Mailing List SIMS@mail.stalker.com Message #15120
From: Bill Cole <listbill@scconsult.com>
Subject: Re: poppassd & Eudora
Date: Wed, 14 Sep 2005 18:19:44 -0400
To: SIMS Discussions <SIMS@mail.stalker.com>
At 7:34 PM -0400 9/13/05, Stefan Jeglinski  imposed structure on a stream of electrons, yielding:
I see that I have been spoiled by Eudora and a server that supports the poppassd protocol allowing a user to change their passwords via their client?

I just assumed that all e-mail clients could do this since Eudora could, and SIMS can. I since found that a) the protocol was basically invented at Qualcomm, and that b) few (none?) other pop clients support it.

And c) it is so grossly insecure that support for it should be disabled in anything capable of it.

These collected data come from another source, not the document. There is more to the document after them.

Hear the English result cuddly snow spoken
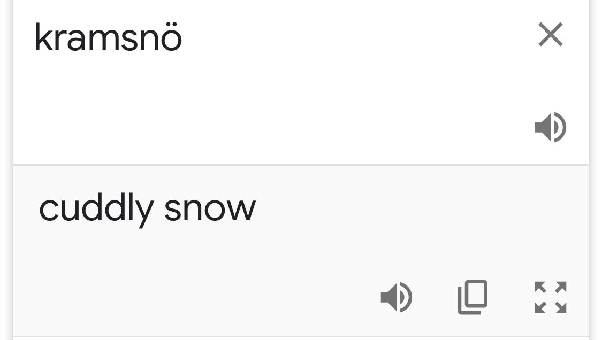The width and height of the screenshot is (602, 340). 396,297
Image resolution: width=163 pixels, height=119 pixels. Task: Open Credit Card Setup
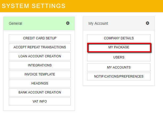click(40, 38)
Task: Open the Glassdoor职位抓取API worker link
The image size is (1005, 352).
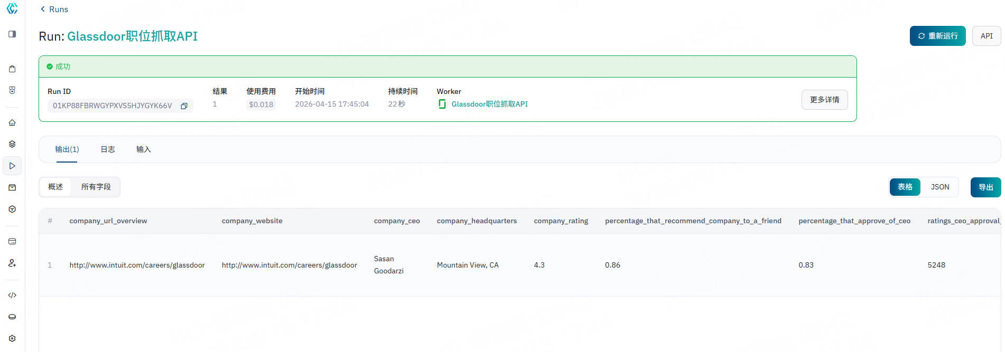Action: tap(489, 104)
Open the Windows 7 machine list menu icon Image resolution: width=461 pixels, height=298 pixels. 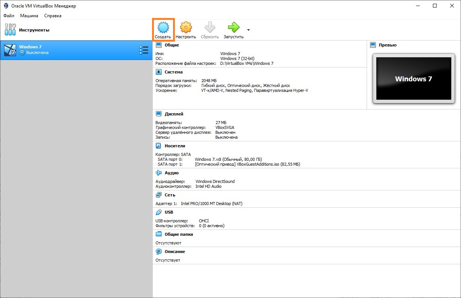(143, 50)
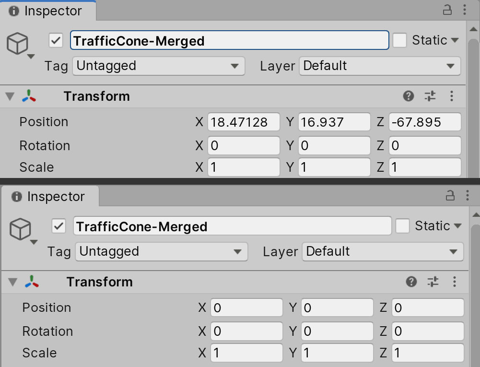Open bottom Transform presets icon
Screen dimensions: 480x367
tap(433, 282)
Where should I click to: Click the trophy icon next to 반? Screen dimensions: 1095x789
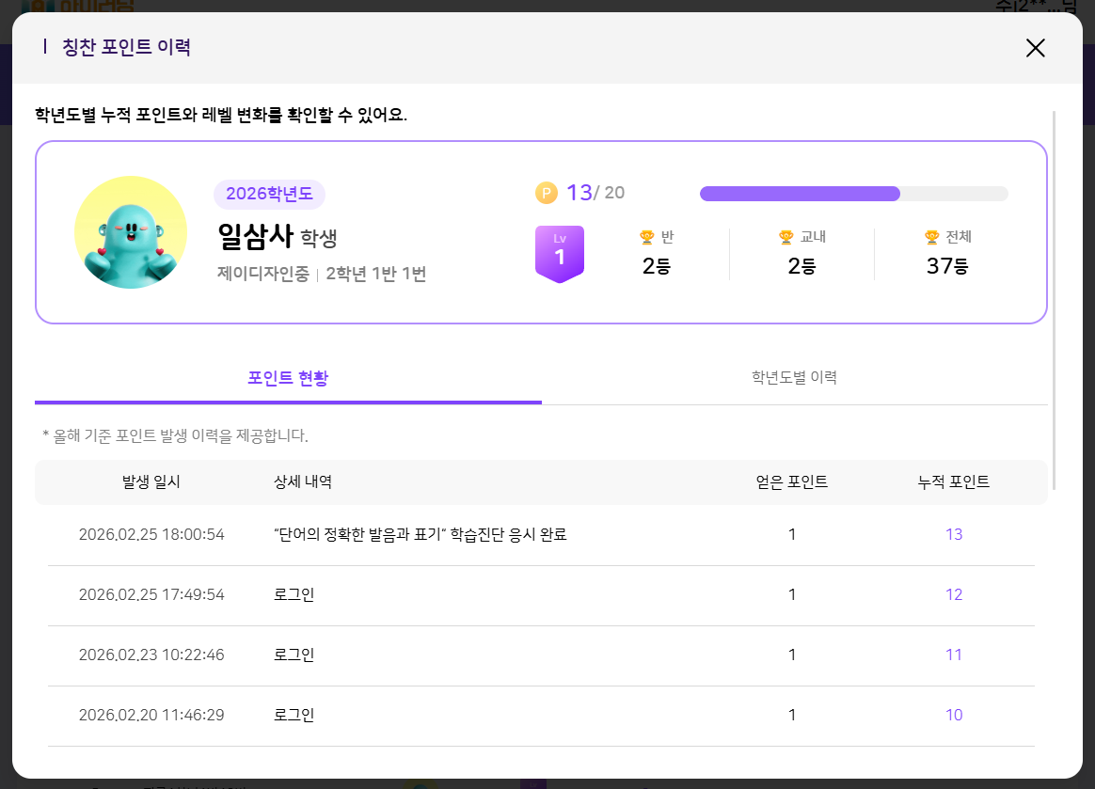[x=646, y=237]
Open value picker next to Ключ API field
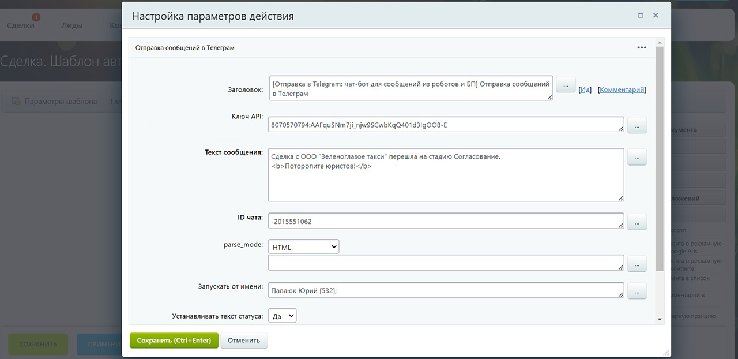This screenshot has width=738, height=359. [637, 125]
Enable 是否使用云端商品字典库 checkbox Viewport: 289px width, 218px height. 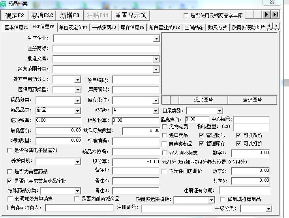pos(186,16)
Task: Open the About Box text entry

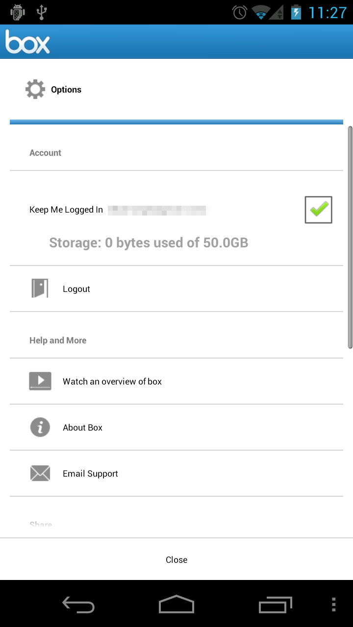Action: [82, 428]
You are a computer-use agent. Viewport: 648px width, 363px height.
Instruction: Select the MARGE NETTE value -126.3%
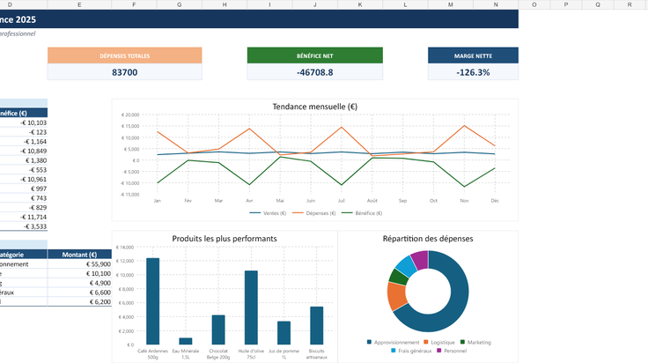[473, 72]
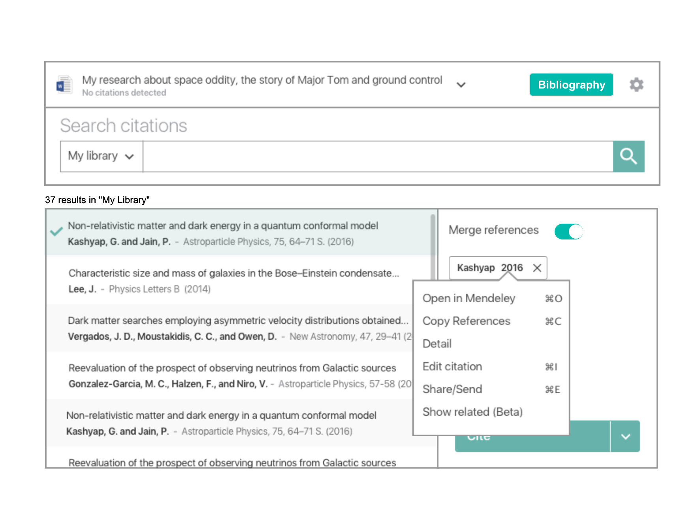Image resolution: width=698 pixels, height=524 pixels.
Task: Click into the search citations text field
Action: tap(377, 156)
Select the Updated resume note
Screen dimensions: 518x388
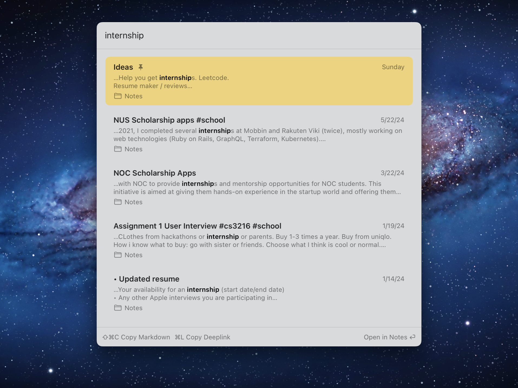tap(259, 293)
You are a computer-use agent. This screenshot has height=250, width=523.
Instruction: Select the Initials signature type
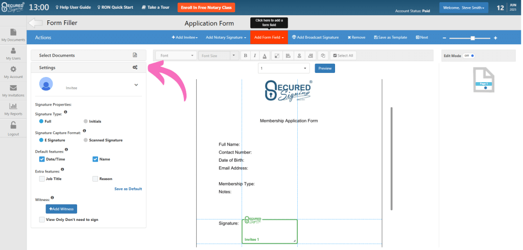(x=86, y=121)
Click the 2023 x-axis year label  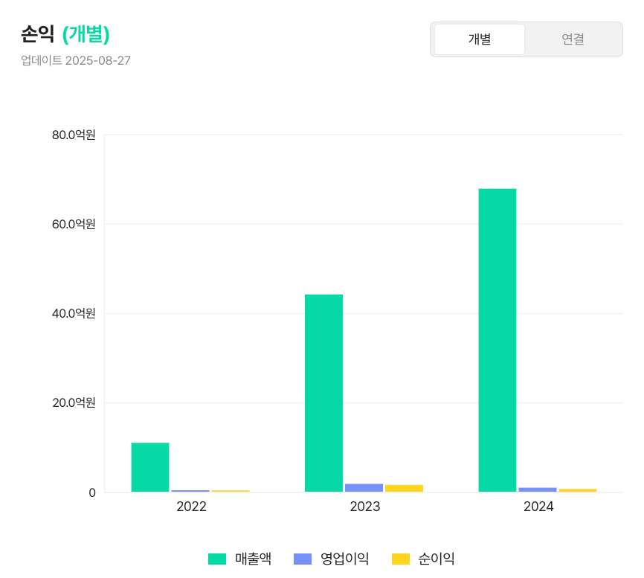[364, 507]
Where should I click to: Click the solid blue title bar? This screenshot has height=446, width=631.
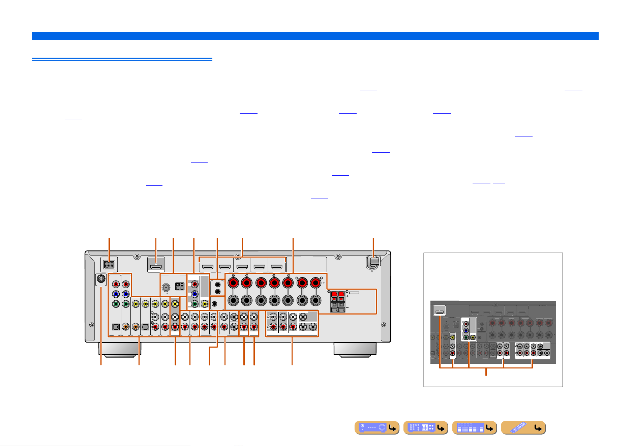(x=315, y=36)
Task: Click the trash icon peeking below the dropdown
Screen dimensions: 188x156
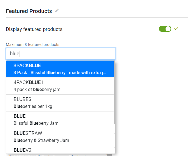Action: coord(109,155)
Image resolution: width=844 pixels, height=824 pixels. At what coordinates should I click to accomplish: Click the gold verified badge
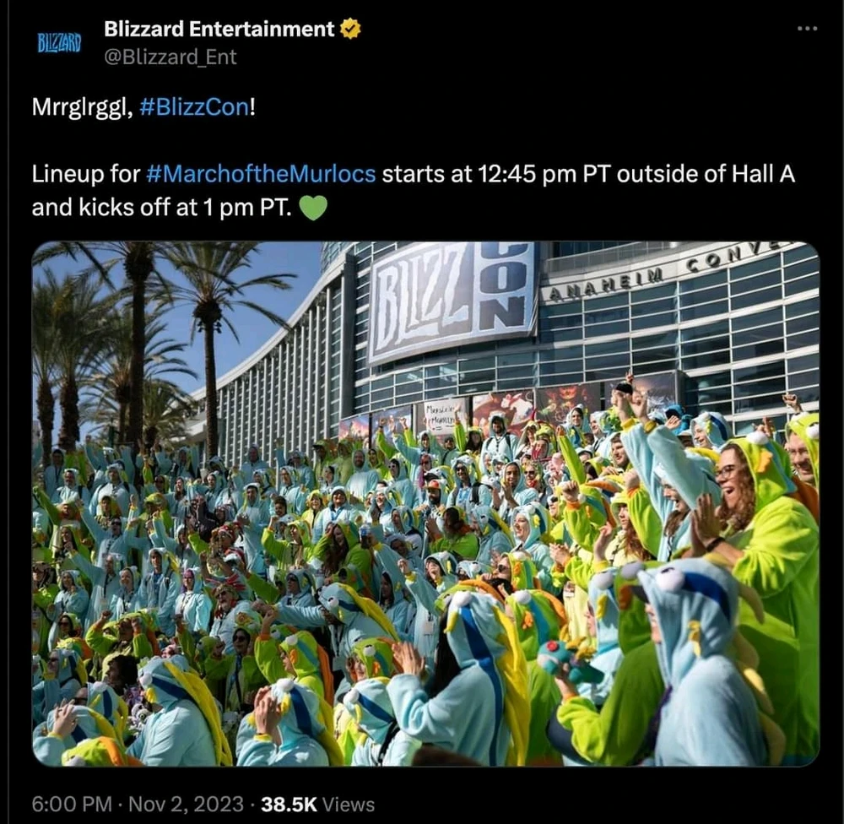[x=350, y=29]
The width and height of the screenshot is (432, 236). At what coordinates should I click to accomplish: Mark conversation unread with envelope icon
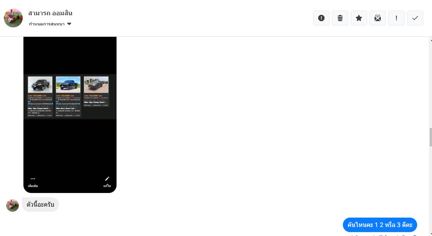(x=377, y=18)
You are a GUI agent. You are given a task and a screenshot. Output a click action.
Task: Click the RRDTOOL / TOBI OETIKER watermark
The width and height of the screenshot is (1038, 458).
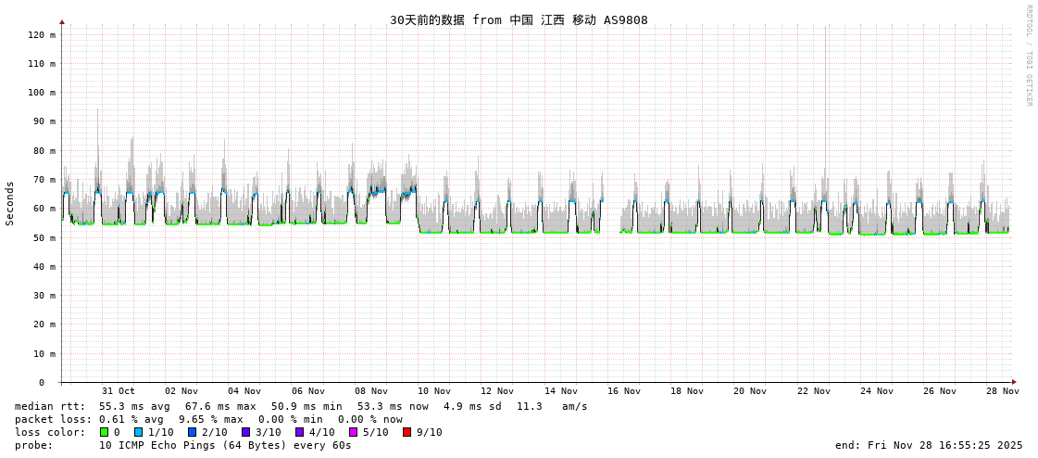1028,56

I guess that ISPs generally have web-based tools (aka scripts) that interface to their mail servers so that users can log-on and change to a desired password?

Yes. Through an encrypted channel, usually.


My problem actually involves an EIMS server on OS9. The only way a user's password can be changed is a) I do it and therefore know the password or b) the user does it with Eudora.

I am slowly planning my move from SIMS to a *nix mailserver. How is something like this supported in postfix, for example? Are there mailservers that do this without poppassd or have particularly elegant tools for users to change their own passwords?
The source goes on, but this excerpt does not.